Melissa Terras gives her keynote address
The keynote talk was given by Melissa Terras from UCL, who spoke about the use made of the BL’s collection of 60,000 digitised public domain books, by researchers and students. The challenge posed by what are typically very simple searches carried out over massive sets of text data has shown the need for changes in the architecture of the computer systems used. Melissa pointed out the potential for information specialists, including librarians, to offer data handling and analysis alongside more traditional services.
Turing Institute and BL in collaboration
The rest of the day was given over to a series of short presentations, highlighting the very great variety of uses made of the BL’s datasets, and concluding with series of presentations from the Alan Turing Institute, the UK’s national data science institute, headquartered within the BL.

It was very clear from these presentations, that we have gone way beyond producing the ‘clever, shiny things’, that often characterise new digital applications, to a situation where the applications are about to become not merely useful but mainstream. Of the examples presented, I was particularly interested in
• a range of visual analytic methods applied to the British National Bibliography, to show relations between the items
Elastic System an artwork celebrating the nineteenth century librarian Thomas Watts, based on BL collection data
• a number of applications using the BL’s image collection on Flickr, including the intriguing Fashion Utopias, an animation created to accompany a fashion installation sponsored by the British Council
SherlockNet, a system for automatically categorising, tagging, and generating captions for images in the BL Flickr collection. The system uses a neural net, which was trained to categorise images into several main categories – buildings, people, etc. – with more detailed tags and captions derived from words on the pages around the images. This is still a research project, for now; any automatic indexing system using this approach would need to be combined with human annotation; but it gives a very clear indication of what will be possible in the future.
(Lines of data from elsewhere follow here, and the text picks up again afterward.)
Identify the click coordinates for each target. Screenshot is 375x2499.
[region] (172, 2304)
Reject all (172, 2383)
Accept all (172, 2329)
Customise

Of the many things I took away from the day, these were my main thoughts (in no particular order):
• Data science is now of becoming of major relevance to library/information science; not in the sense that LIS should become ‘data science-lite’, but rather that data science, like HCI, is an aspect of computer science which is of particular importance, and with which all information specialists should have some understanding. This is particularly so if assisting users with data analyses is going to become part of the repertoire of the information professional.
• Aspects of data science should feature in the core of all LIS education programmes; my own department is doing this in our Digital Information Technology and Applications module on our #citylis courses
• Data literacy needs to attain more importance, whether as a complement to information literacy, or wrapped within some over-arching meta-literacy
• Data ethics needs much more attention, as proposed by Luciano Floridi
• There is a need for more conceptual think around the idea of data (or dataset) as document, as opposed to the more conventional approach of thinking of documents as being made up of data; the insightful chapter by Jonathan Furner is a good start here.

All in all, a very impressive advertisement for the British Library’s move to accommodate digital data firmly within its remit, with credit due particularly to Adam Farquhar, the Head of Digital Scholarship, and Mahendra Mahey, Manager of the BL Labs.